According to the Mirror this week, 1 in 3 Brits have been plagued by insomnia since the announcement of a double-dip recession. Increased stress levels regarding the global economic crisis, leading to sleeplessness, is costing the NHS £50 million a year in sleeping remedies.

The Co-operative Pharmacy has investigated the dispensing of sleeping pills by the health service and found costs have risen 17 per cent in four years between 2007/08 and 2010/11, up from £42m to £49.2m.

Zoplicone, also marketed under the brand names Zimovane and Zileze, is currently being dispensed to over 5 million people, making it the most popular (prescribed) sleeping tablet in the UK; despite its addictive attributes. Zoplicone, and other prescription sleeping medication can cause dependency in little over a week of continuous use. So as our demand for restful nights grow greater, thus our dependency strengthen, creating a vicious circle from which it’s sometimes very difficult to break free.

Similar to other sedative hypnotic drugs Zopiclone causes a decrease in the core body temperature and is effective in decreasing sleep latency.


Zopiclone reduces the total amount of time spent in REM sleep as well as delaying its onset. Cognitive behavioral therapy has been found to be superior to Zopiclone in the treatment of insomnia and has been found to have lasting effects on sleep quality for at least a year after therapy.
#####
WORK TO COMPLETE
1. In the article on insomnia and sleeping pills, echo the passage starting with "According to the" and going on through "in sleeping remedies.".
2. According to the article on insomnia and sleeping pills, what treatment has been found to be superior to Zopiclone for insomnia?
3. Go on with the article on insomnia and sleeping pills from where it stops.

Items from a data source
#####
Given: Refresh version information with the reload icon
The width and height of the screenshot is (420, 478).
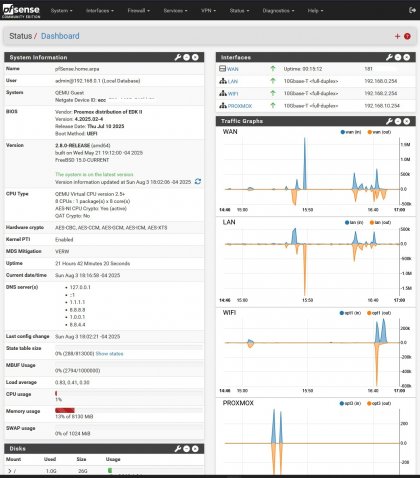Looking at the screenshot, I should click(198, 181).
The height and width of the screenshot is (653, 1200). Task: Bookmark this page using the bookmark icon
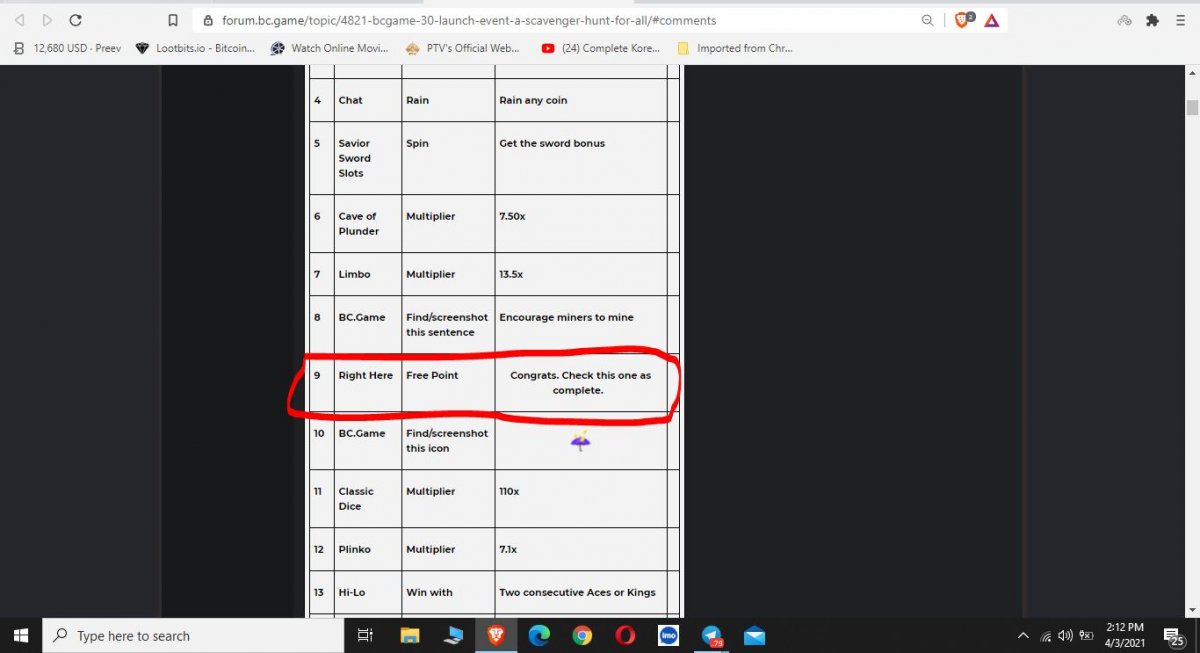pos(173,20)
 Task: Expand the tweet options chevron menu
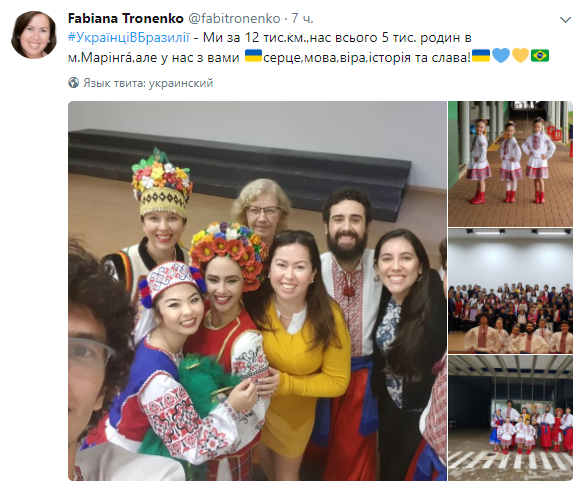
#####
ANSWERS TO THIS EXERCISE
1.
According to the Mirror this week, 1 in 3 Brits have been plagued by insomnia since the announcement of a double-dip recession. Increased stress levels regarding the global economic crisis, leading to sleeplessness, is costing the NHS £50 million a year in sleeping remedies.

2. Cognitive behavioral therapy

3.
One user wrote the following, a very sensible and analytical synopsis of his experience with the product:

It seems from reports that the main concerns over its use are due to a lack of information regarding its addictive qualities, and dependency among people with underlying emotional or psychological problems, increasing the tendency towards dependent behaviour. This however, can be said of virtually EVERY psychoactive drug! These factors should be considered before taking, but with cautious use, and no over-riding mental issues, I have found Zopiclone to be a highly effective sleep aid when used sparsely and responsibly.

So what’s the alternative? Aren’t herbal pills glorified (and expensive) placebos? Not necessarily. Research into some of the most popular herbal sleep aids on the market in the UK shows the main ingredients to be the following:

Hops, Valerian, Chamomile and Melatonin.

The melatonin is a given, as previously explored by the Breathing Relief blog. Melatonin is a naturally occurring compound in the human body, which is related to our Circadian Rhythm and therefore plays an extremely important part in our ability to sleep well.

Valerian is often referred to as nature’s Valium and is common treatment for anxiety based insomnia.

Hops is a plant native to Britain (therefore widely available) and is a large component in the creation of beverages such as beer. Consider how sleepy one gets after consuming several pints- and apply this concept to a sleep aid! Apparently somebody already did as it is currently being manufactured as a sleeping aid from a variety of retailers. Additionally, Hops Pillows are a natural (and fun) product which could provide relief from insomnia as well as a creative Birthday gift.

Ehow shows you how to create your own. [youtube]

Arts and crafts aside, it has to be taken in to consideration that a number of the holistic products available today are created using herbs and compounds which are not only non-addictive but also share properties with some of the prescription medicines being dished out by doctors.

So don’t knock it until you’ve tried it, the NHS needs all the money-saving tips it can get (along with the rest of us), so why not give hops a chance and save a pretty penny on your monthly prescription?